━━━ SUPPLIED MATERIAL
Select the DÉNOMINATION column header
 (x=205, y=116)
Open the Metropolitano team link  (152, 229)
━━━━━━
━━━ SUPPLIED MATERIAL
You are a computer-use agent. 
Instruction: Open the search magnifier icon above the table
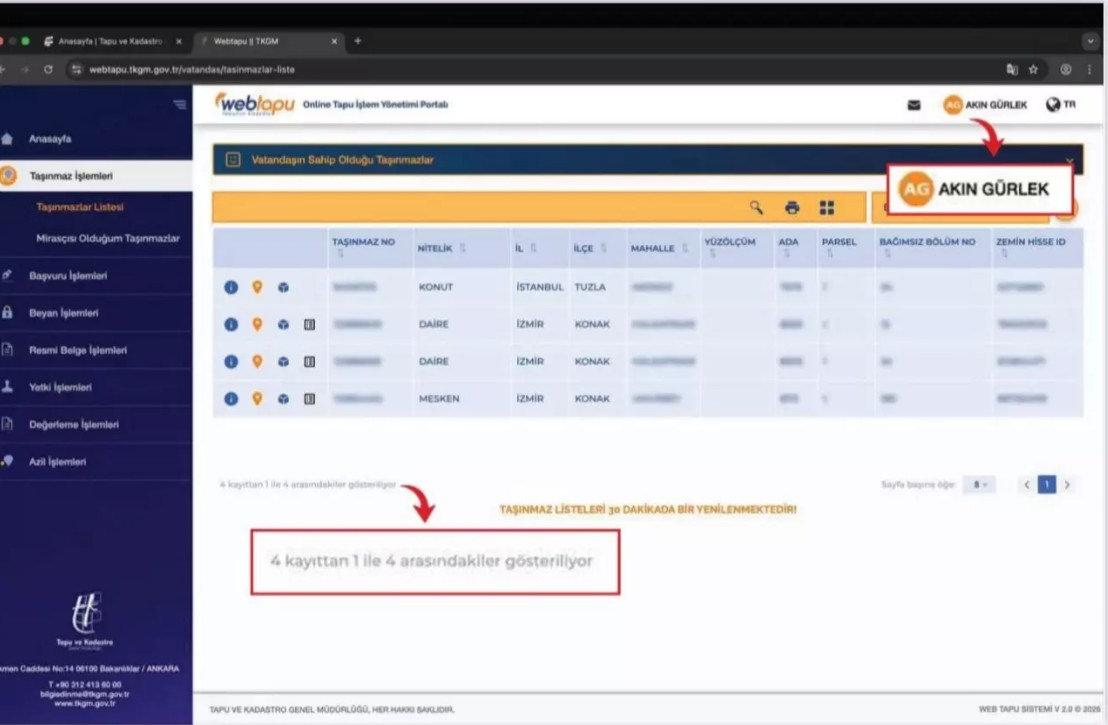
━━━━━━
_BRIEF_: Copy each line above containing the string "Open".

_SOLUTION TO THIS EXERCISE_:
Open the Metropolitano team link  (152, 229)
Instruction: Open the search magnifier icon above the table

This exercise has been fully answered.